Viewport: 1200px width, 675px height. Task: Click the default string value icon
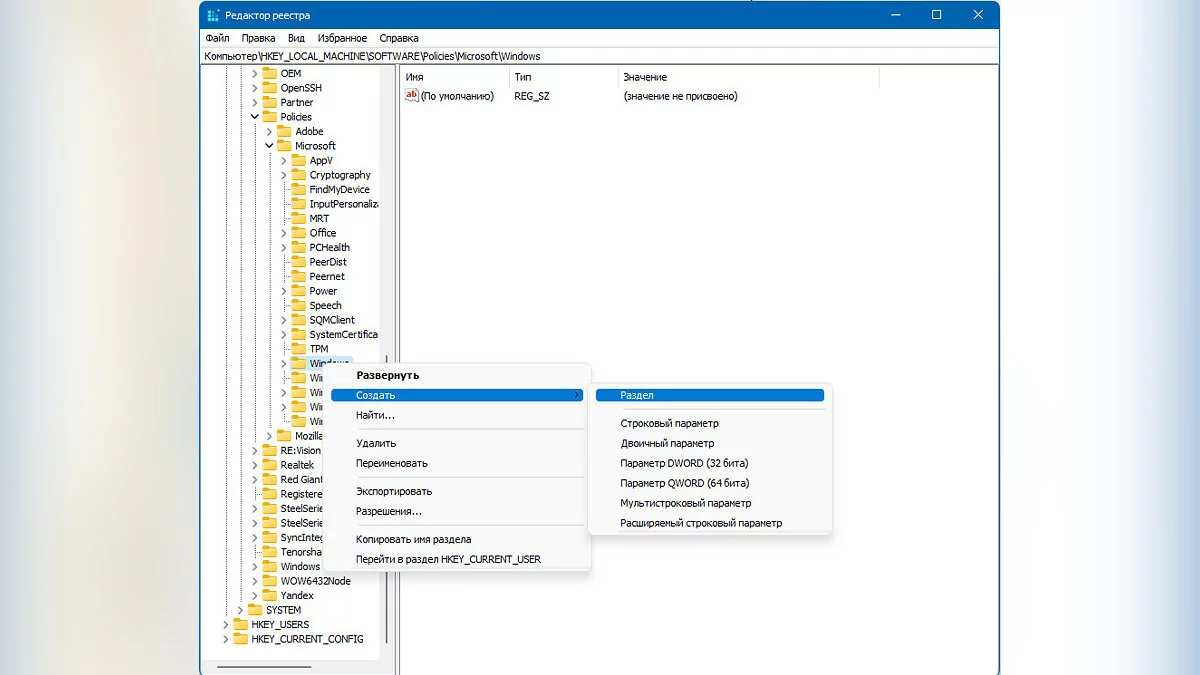point(411,96)
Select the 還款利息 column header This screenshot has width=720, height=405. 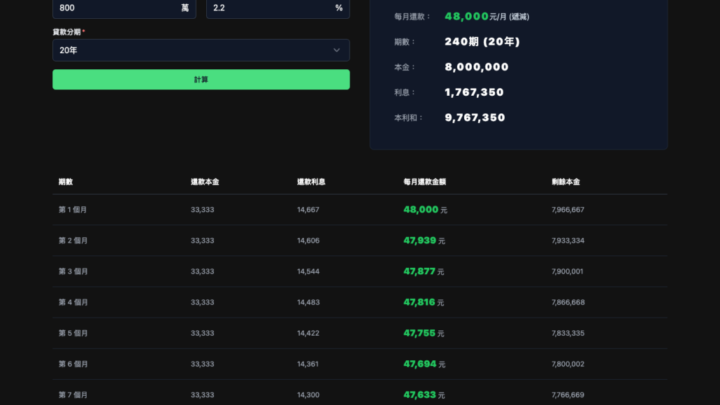pos(311,182)
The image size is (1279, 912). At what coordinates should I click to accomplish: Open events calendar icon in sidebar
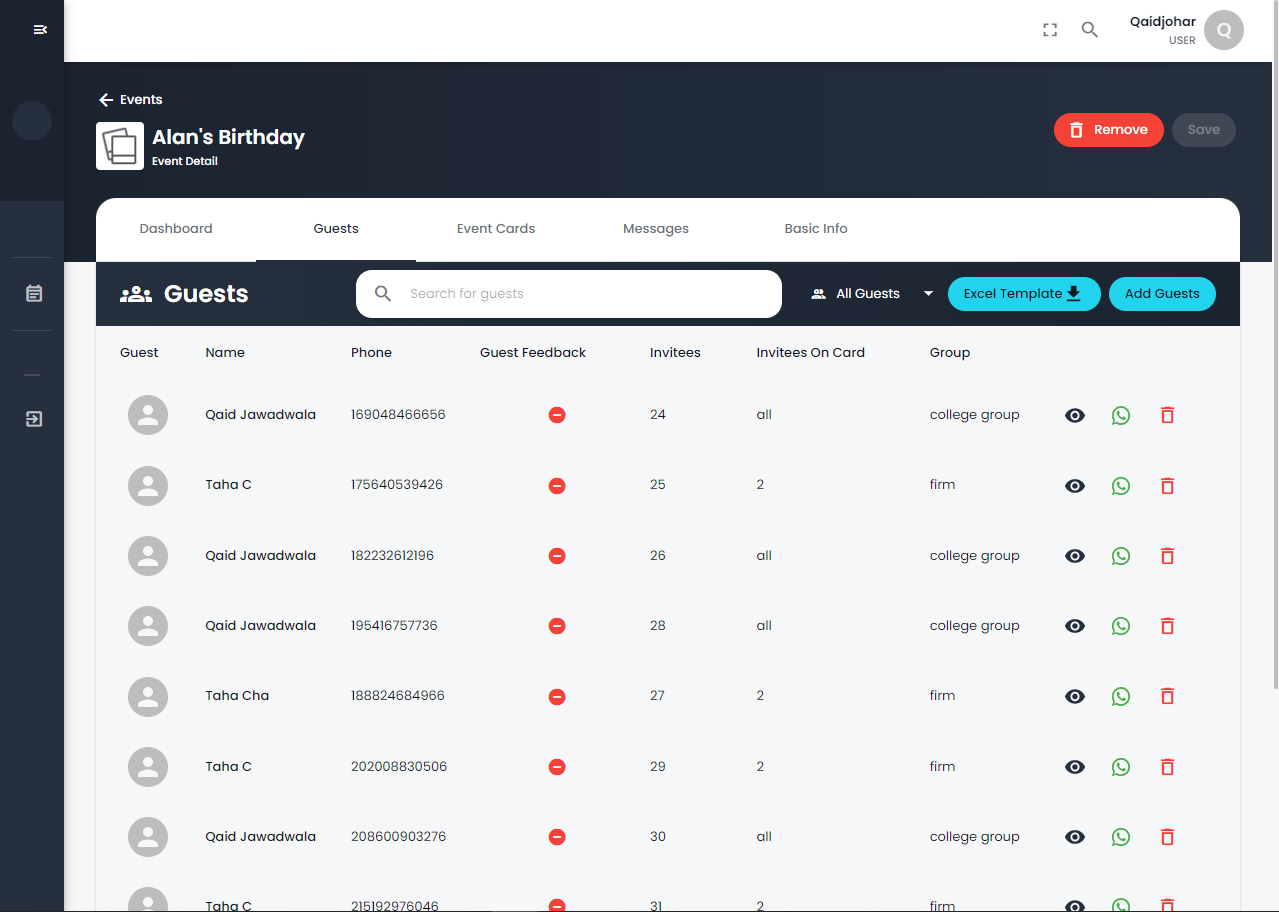(x=34, y=294)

====================

__TO DO__
Beginning at the line that contains "The image size", transcribe it and every later line through the last line of the data above, exactly, and drop the pictures.

__YOUR SOLUTION__
The image size is (1279, 912). At what coordinates should I click to accomplish: Open events calendar icon in sidebar
(x=34, y=294)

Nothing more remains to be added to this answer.